■ **DATASET ENTRIES**

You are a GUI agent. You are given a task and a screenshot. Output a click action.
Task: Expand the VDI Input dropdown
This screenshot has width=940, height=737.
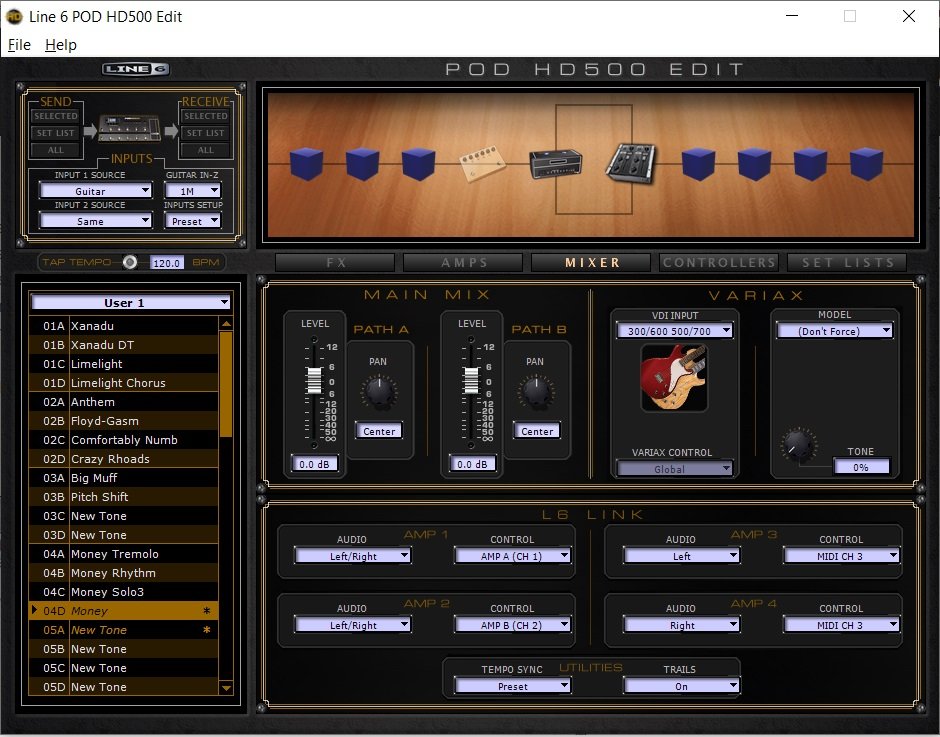pyautogui.click(x=673, y=331)
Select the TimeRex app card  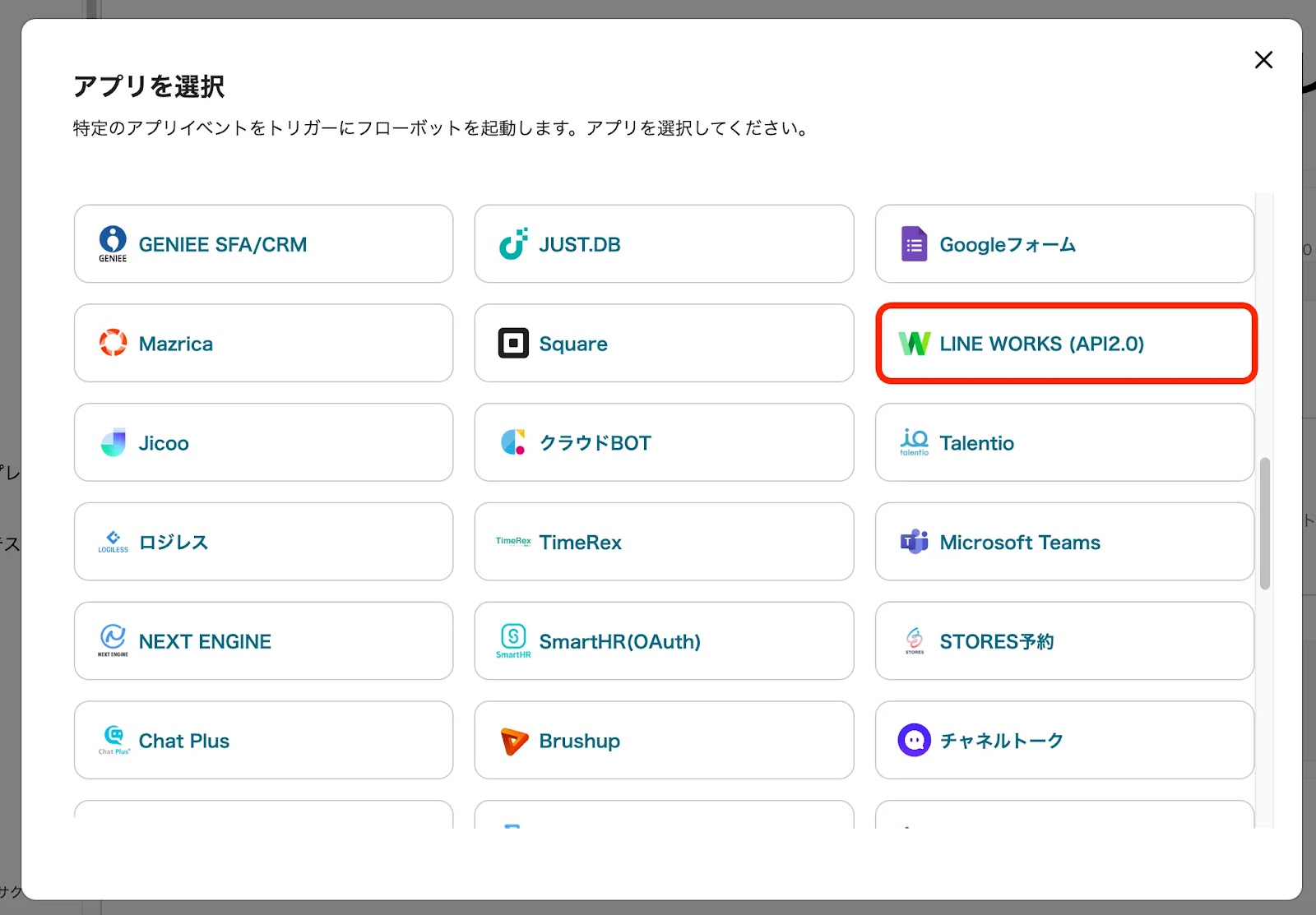(x=664, y=542)
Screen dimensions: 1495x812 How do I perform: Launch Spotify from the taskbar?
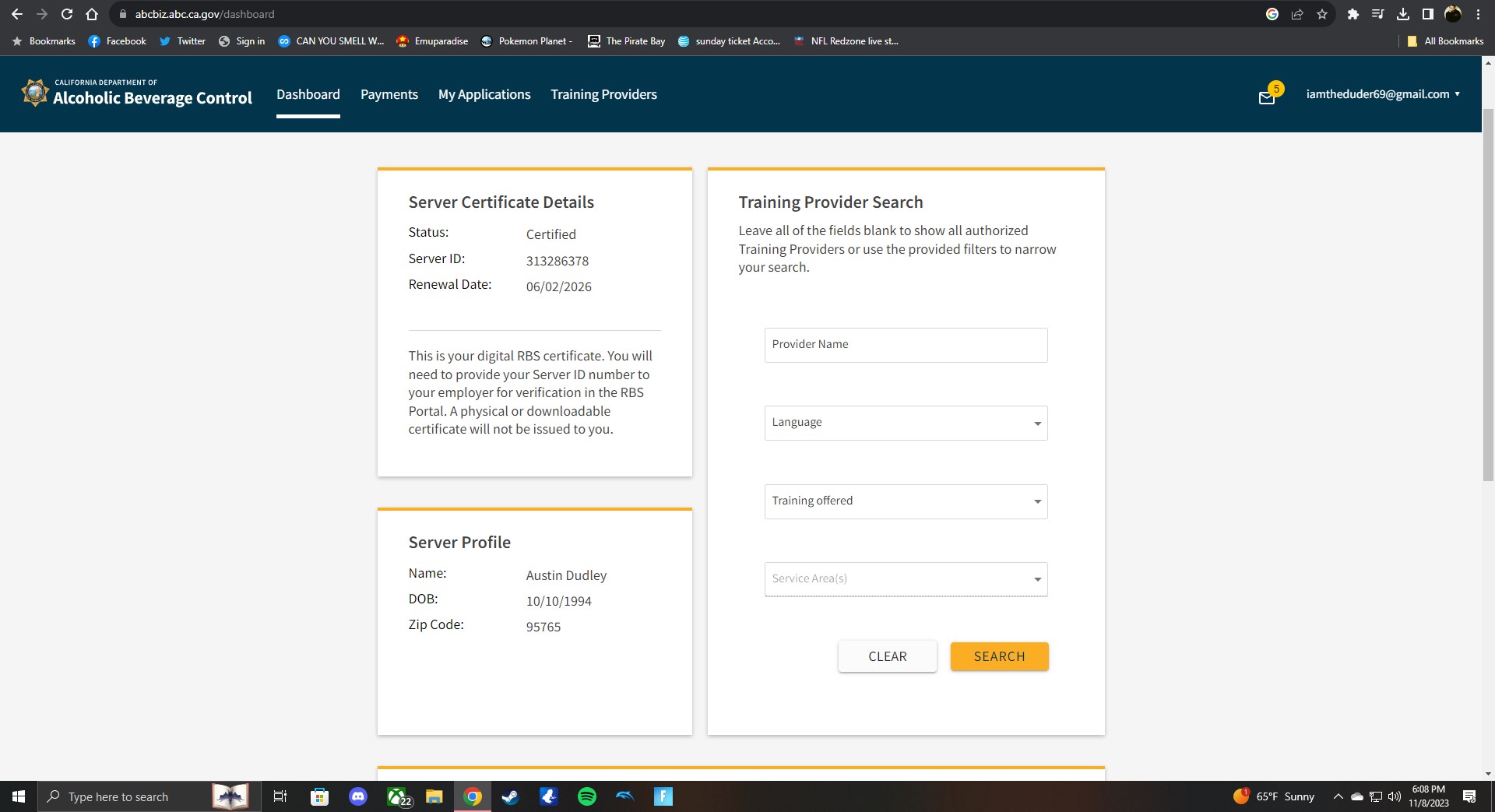(x=587, y=796)
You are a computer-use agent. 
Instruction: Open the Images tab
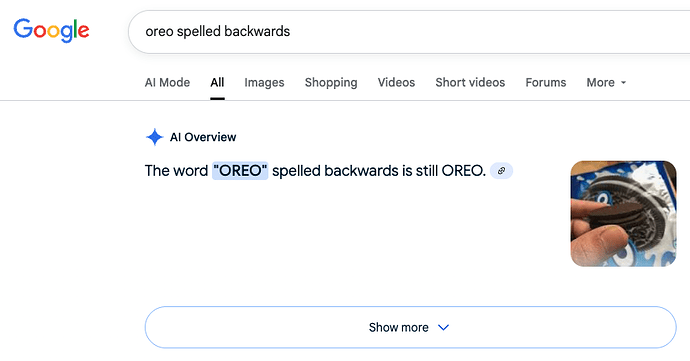pos(264,82)
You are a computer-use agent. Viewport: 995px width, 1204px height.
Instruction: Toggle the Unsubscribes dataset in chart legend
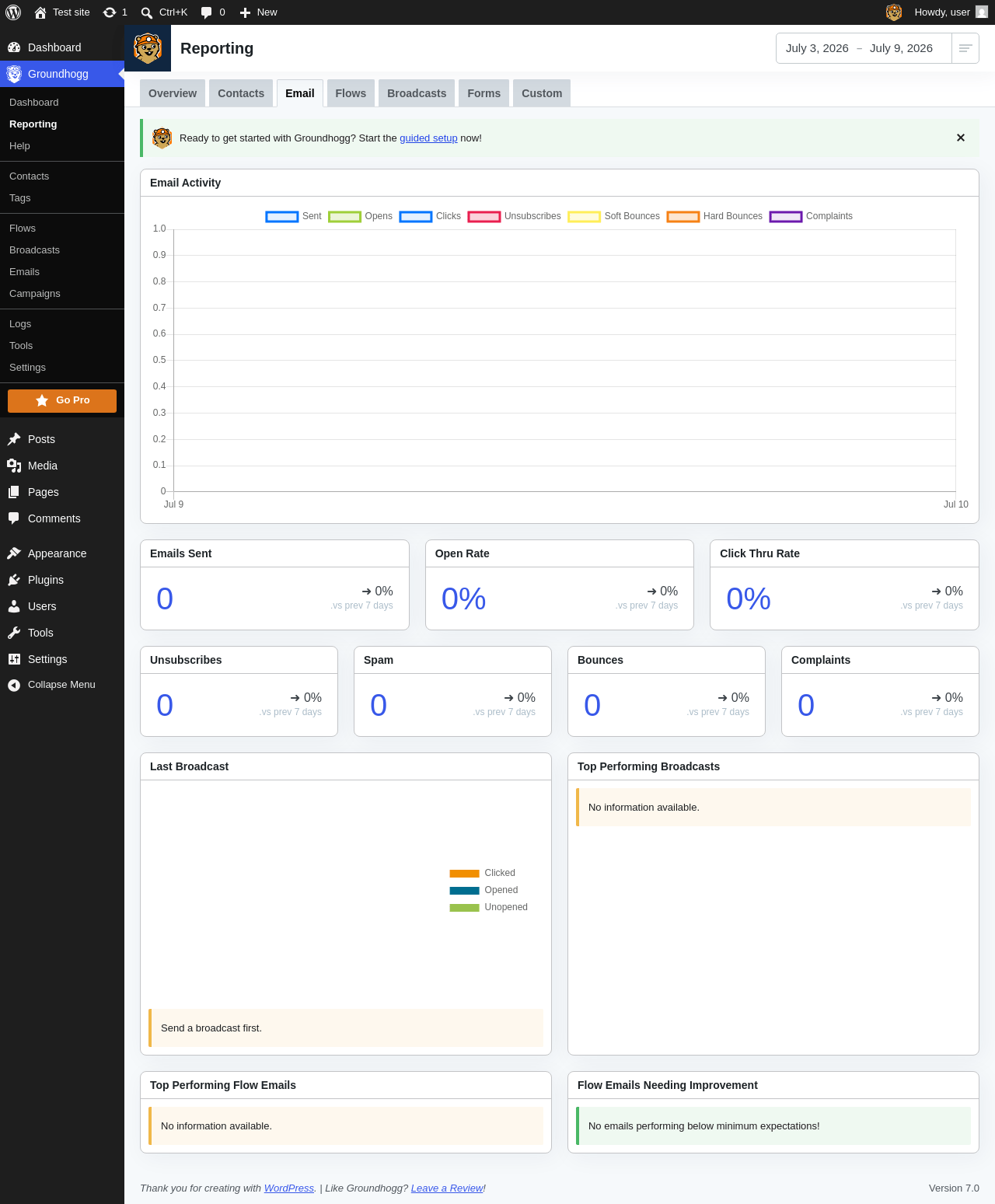coord(514,216)
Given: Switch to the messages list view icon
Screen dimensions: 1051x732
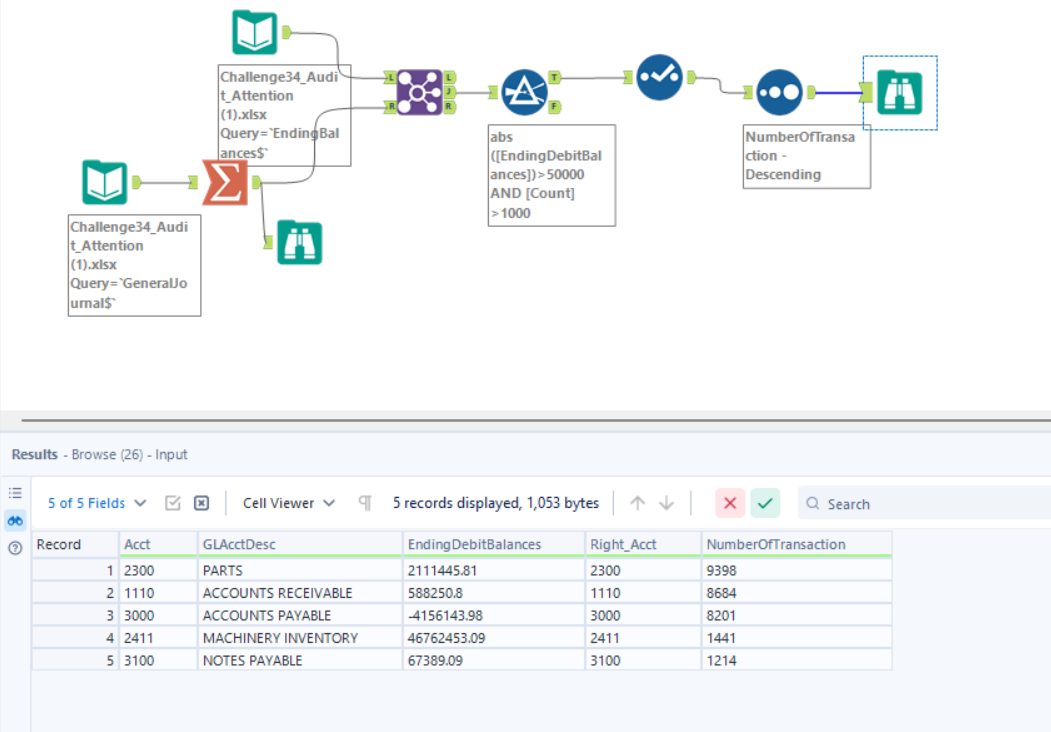Looking at the screenshot, I should [15, 493].
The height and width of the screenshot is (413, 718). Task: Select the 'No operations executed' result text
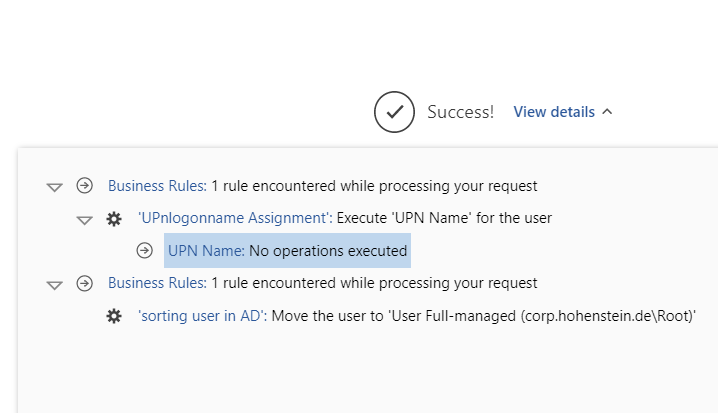328,251
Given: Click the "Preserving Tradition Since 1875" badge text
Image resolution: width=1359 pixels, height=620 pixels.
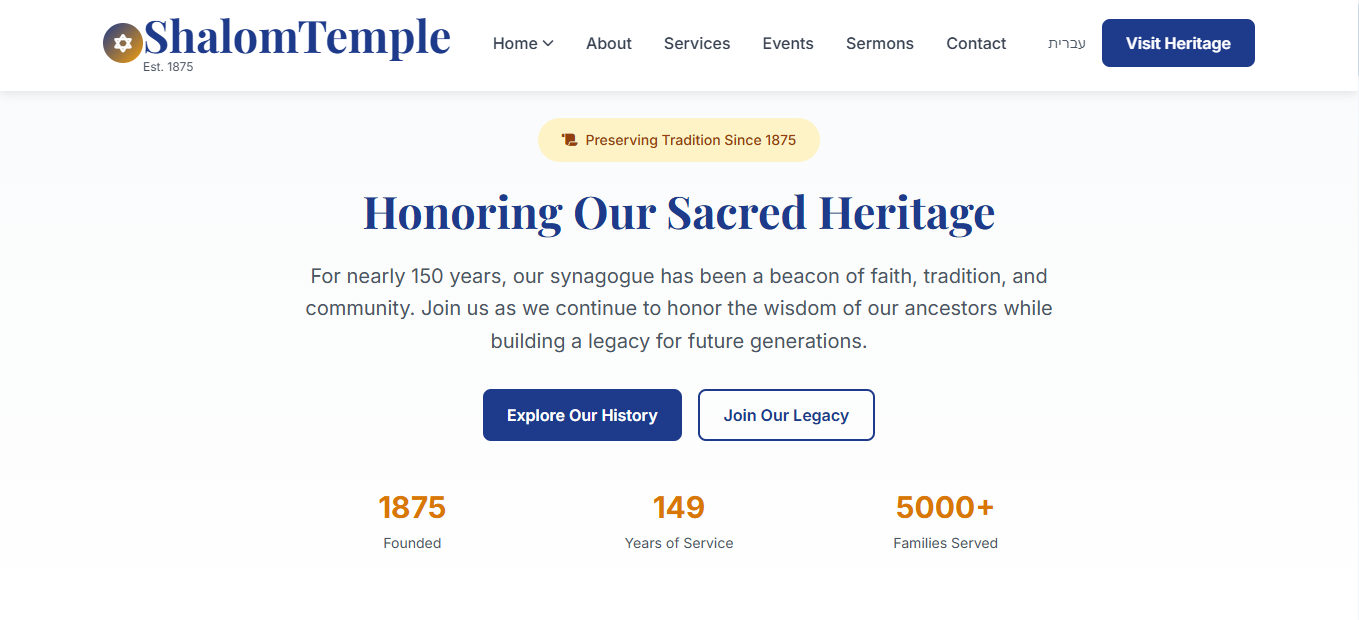Looking at the screenshot, I should click(690, 140).
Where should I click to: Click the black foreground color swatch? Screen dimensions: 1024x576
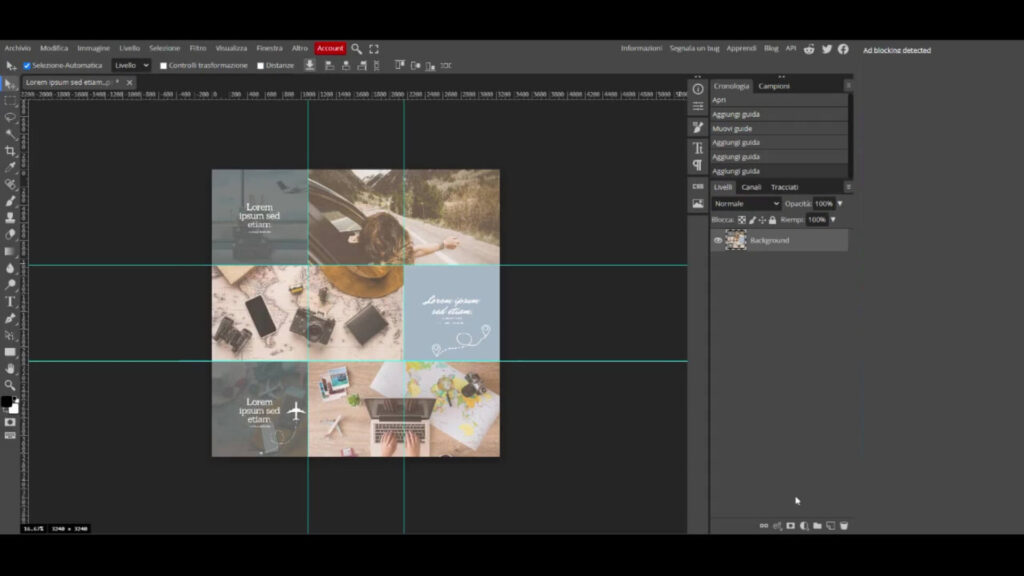click(x=6, y=401)
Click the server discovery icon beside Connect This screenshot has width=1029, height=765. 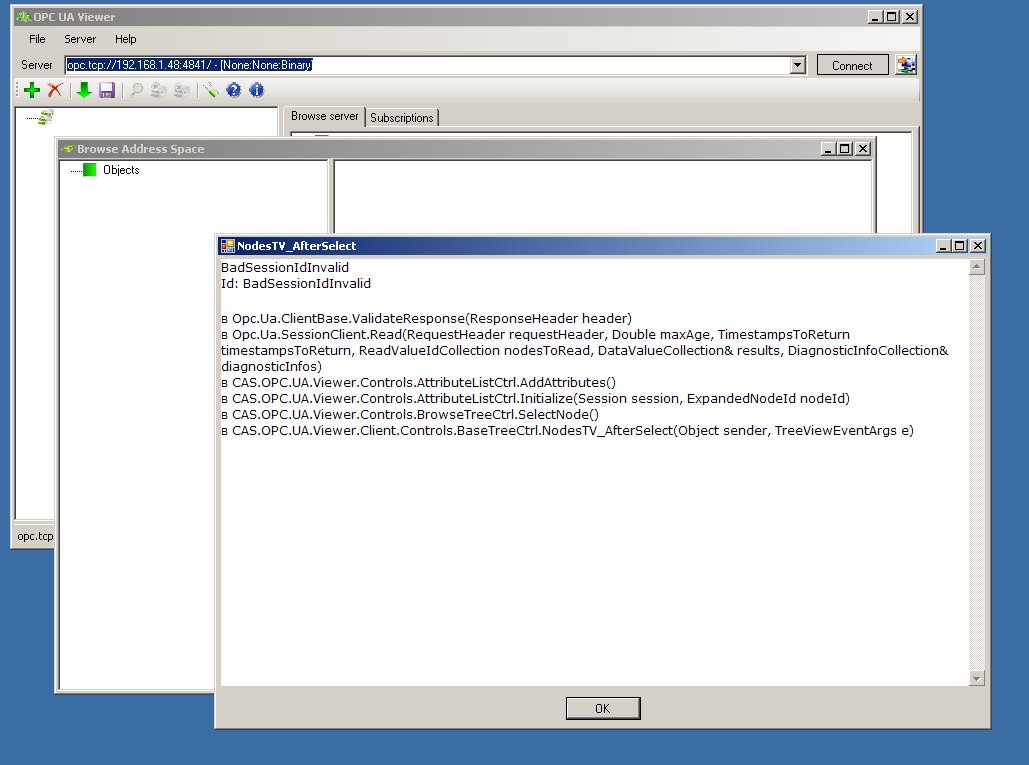(x=905, y=65)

■ **REQUIREMENT**
After going through the entries, say how many lines contain the string "computer". Nothing else belongs in the reply.

■ **SOLUTION**
2